Journal, Marriage

Dear Coach, As You Start Your Second Season During a Pandemic

Dear Coach,

After the season was canceled last year, I kept waiting for the other shoe to drop, if you will. It all seemed a little too easy for you to handle.

You went right into putting out all the little fires that resulted from a stolen season: your seniors, the budget, roster caps, scholarship issues, etc. You didn’t skip a beat.

I guess with everything else that was happening in the world, it was easy to push all your feelings aside for a time.

I pray you realize it was out of your control and there was nothing you could have done differently to save it.

I always understood why players played like every game could be their last. The very nature of being an athlete comes with time restraints, due to graduation or age. They also never know if a season (or career) ending injury is just around the corner.
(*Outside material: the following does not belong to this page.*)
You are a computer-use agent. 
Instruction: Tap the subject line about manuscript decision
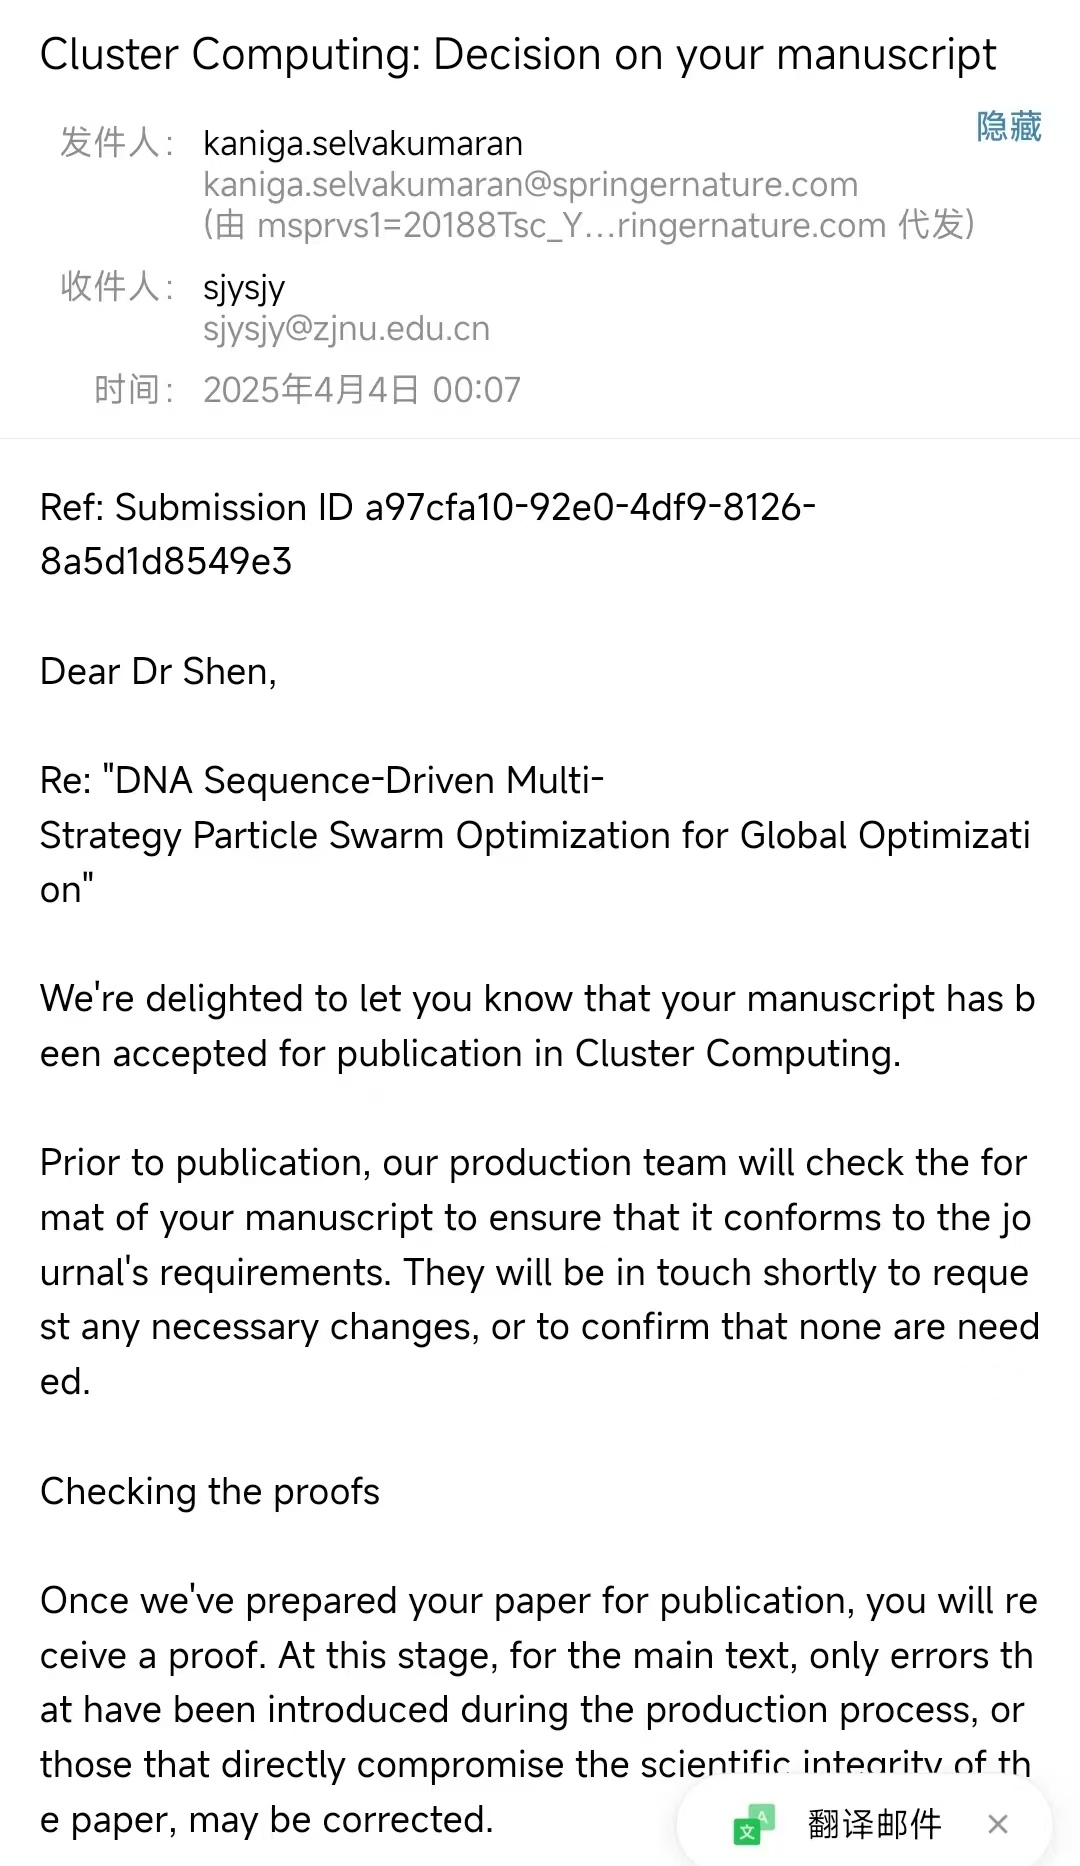point(518,55)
But I never thought about it for you. I had always been so worried about preparing for the next thing, that I rarely enjoyed being in the moment.

To be honest, there were times the seasons just blurred into each other. I was so focused and worried about how the consequences of a bad season would affect our lives, I lost sight of your true purpose here.

I pray you know I’ll never take a game, a season, or your impact for granted again.

You kept the ship afloat without the safety of lifejackets or an “in case of emergency” manual. You held this team together through unprecedented and unpredictable circumstances. That’s the hallmark of a true leader.

There was never any doubt in my mind that you would rise to the occasion when called. I just never imagined it would be due to no sports at all.

I pray you know since you did that, you can do anything.

As your new season starts, I realized I’ve been holding my breath, afraid of the call that it’s happening again.

So, if you are too, I am here to remind you to just breathe and take it one day at a time (even though I know I stole that motto from you.)

Can we live without sports? Yes, of course. We did that for a time.

But, if we learned anything from last season, it’s that this is more than just a game.

I pray you remember it’s about more than winning or losing now more than ever.

At least for now, there won’t be fans in the stands. There’ll be no parents or tailgating. We can’t rush the field to congratulate or console you. We won’t even be able to show you our gigantic smiles because they will be hidden by masks.

It won’t be normal. But that’s okay. Nothing about this lifestyle has ever been normal.

And I pray you know that’s what I love most about it.